More extensive Indian betting
India is also experiencing a surge in financialization of its economy, with significant growth being witnessed in sectors such as insurance and mutual funds. According to Macquarie, the number of mutual fund accounts has increased 3.5 times since 2015, with the number of low-budget systematic accounts growing exponentially over the past three years.
And there is still plenty of room for growth. According to Macquarie, India’s mutual fund AUM to GDP ratio is 15%, while the global average is 75%. “With improved penetration, we believe the mutual fund industry can continue to grow at 20% in the near future,” they wrote in a note. This optimism is also reflected in the long-term growth forecasts of leading financial institutions. UBS estimates active AUM to register a 22-25% CAGR over FY24-27E for leading asset management firms.
Several startups are also working to help more Indians invest in mutual funds, stocks and gold. Backed by Tiger Global, Jar helps customers build savings habits. Targeting the $100 billion Indian gold market, the startup already sees its average customer make 22 investments a month, co-founder Nishchay AG told TechCrunch.
India’s wealthy population is set for explosive growth. According to UBS, the number of individuals with an annual income of more than $10,000 is expected to more than double over the next five years, providing a powerful impetus for financial services platforms targeting this demographic. The industry has taken note.

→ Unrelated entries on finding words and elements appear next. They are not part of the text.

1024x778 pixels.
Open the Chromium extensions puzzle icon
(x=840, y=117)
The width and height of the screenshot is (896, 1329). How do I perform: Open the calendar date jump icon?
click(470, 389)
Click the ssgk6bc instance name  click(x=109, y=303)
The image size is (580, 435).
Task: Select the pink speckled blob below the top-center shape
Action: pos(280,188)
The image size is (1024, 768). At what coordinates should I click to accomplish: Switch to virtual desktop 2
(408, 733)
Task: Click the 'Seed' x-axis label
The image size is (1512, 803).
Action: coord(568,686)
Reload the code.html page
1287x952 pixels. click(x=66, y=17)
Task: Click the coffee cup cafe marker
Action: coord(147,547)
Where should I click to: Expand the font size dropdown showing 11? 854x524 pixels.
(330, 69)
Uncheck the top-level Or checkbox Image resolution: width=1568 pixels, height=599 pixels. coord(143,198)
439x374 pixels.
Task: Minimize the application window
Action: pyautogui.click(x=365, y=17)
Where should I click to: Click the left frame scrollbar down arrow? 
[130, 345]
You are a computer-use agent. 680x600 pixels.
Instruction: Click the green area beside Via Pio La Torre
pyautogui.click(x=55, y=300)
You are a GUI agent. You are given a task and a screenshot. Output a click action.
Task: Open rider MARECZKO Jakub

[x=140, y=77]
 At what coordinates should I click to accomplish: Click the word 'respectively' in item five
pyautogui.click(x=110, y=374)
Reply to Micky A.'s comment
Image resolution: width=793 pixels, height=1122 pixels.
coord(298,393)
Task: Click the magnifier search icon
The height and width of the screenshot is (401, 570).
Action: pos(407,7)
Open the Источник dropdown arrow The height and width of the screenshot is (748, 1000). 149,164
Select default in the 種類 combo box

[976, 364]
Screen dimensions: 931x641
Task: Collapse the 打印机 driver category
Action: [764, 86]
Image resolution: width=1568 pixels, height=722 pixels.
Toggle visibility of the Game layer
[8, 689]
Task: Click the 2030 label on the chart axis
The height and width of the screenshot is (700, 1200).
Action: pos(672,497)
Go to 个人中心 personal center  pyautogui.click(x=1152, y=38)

360 One WAM, India's largest wealth management firm focused on ultra-high net worth individuals, last month agreed to acquire ET Money, a popular Indian mutual fund investment app, for about $44 million.
CRED agreed to acquire Kuvera, a mutual fund investment platform, earlier this year. Smallcase, a startup that CRED previously evaluated for acquisition but passed on, is in talks to raise $40 million at a valuation of about $240 million, according to three people familiar with the matter.
Eight Roads, a venture partner with Fidelity, is evaluating an investment in Asset Plus, another mutual fund platform, according to two people familiar with the matter.
And more competition is coming.
Reliance, India's most valuable company, last year teamed up with BlackRock, the world's largest asset manager, to form a joint asset management venture in India. BlackRock and Reliance's financial units each aim to invest $150 million in the new 50/50 venture, which will provide technology-enabled access to “affordable and innovative” investment solutions to millions of investors in India, the companies said last year.
In April, they announced another joint venture to provide asset management and brokerage business in India.